A heartless HSE can’t even get its own excuses straight
AMAN within weeks of his 100th birthday is told that his painkilling prescription, which is the difference between him being able to walk or not, has been suddenly removed from his medical card. His doctor, who has prescribed the pain relieving patches, appeals to the Department of Health and is refused. His is just one of the hundreds of deeply disturbing stories that have emerged since the State decided that 90% of people in chronic pain will only be able to continue using the Versatis patches if they can afford to buy them themselves.
As a number of older people who suffer with pain have told me, their weekly pension would not cover even a month’s supply of the life-changing patches.
Nothing has characterised this debacle more than the contradictory, ever-changing reasons the Government has used to justify what one politician labelled as ‘the cruellest cut ever inflicted on sick people’.
Firstly the Government medic who made the decision revealed that money was the main reason the patch, used by 25,000 sufferers, had been dropped from the medical card. The figures since released about the cost of the drug have varied from €25-€40m. Which of these two numbers do we believe, if any of them?
And if the figures and volume of users are so high, surely the State can do a better deal with the German suppliers on the high cost we pay for the patches compared with countries like Spain and the United States?
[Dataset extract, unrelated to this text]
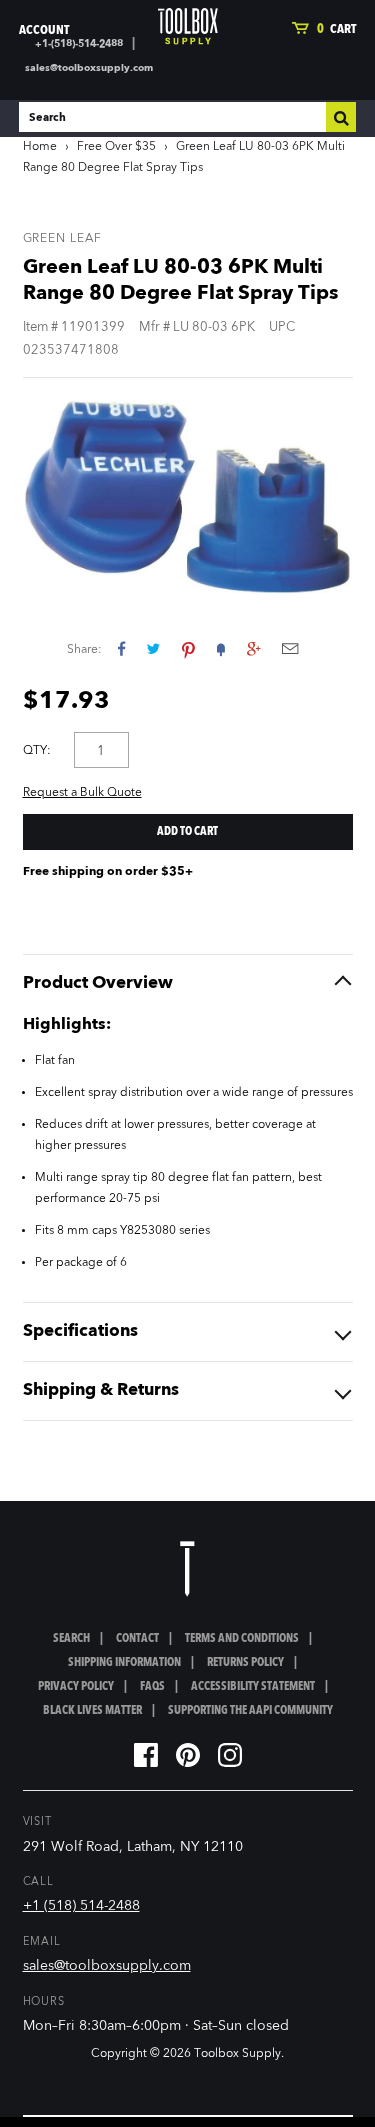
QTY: (37, 751)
A week later the Minister for Health asserts that the cutback was made by ‘clinicians’ – despite their earlier protestations that it was all about the money. Another argument then lobbed in by the decision makers is the choice between ‘cancer drugs, people on hospital trolleys ‘and funding Versatis’. To pit one set of sick people against another for resources seems especially cruel.
This was followed by a statement from the HSE saying the side effects of Versatis patches, which are applied to the skin, are very low. But in seemingly total contradiction, the medic who made the decision introduces ‘cancer’ as one of the risks – based on one scientific paper where rats were forced to eat the chemical in the patches in large quantities and ended up with mouth and nose problems.
One senior academic has raised questions about why there is very little research into chronic pain management. It seems most of the research goes into cancer.
Pain is difficult to measure – so the effectiveness of products can be difficult to assess. Another reason for the 90% cutback is that doctors were prescribing it for pain other than ‘shingles’. But surely when it comes to pain management the first research port of call should be pain consultants and GPs working face to face with sufferers who, in their droves, were finding that the patches were working better than alternative tablets – and with fewer side effects.
Doctors were not consulted before this massive cutback was announced. They are now told that the patches have been discontinued immediately for medical card holders but your GP can apply for them, and if the application is rejected – which 90% are – the doctor then needs to submit a very detailed appeal on your behalf as you suffer in silence .
I know it’s difficult for a Government faced with massive challenges like Brexit, the Northern crisis and the National Plan to deal compassionately with what they see as a small group of people.
But how we treat our fellow citizens who are suffering greatly is a much better measure of us as a people than any cold, ever-changing economic statistic.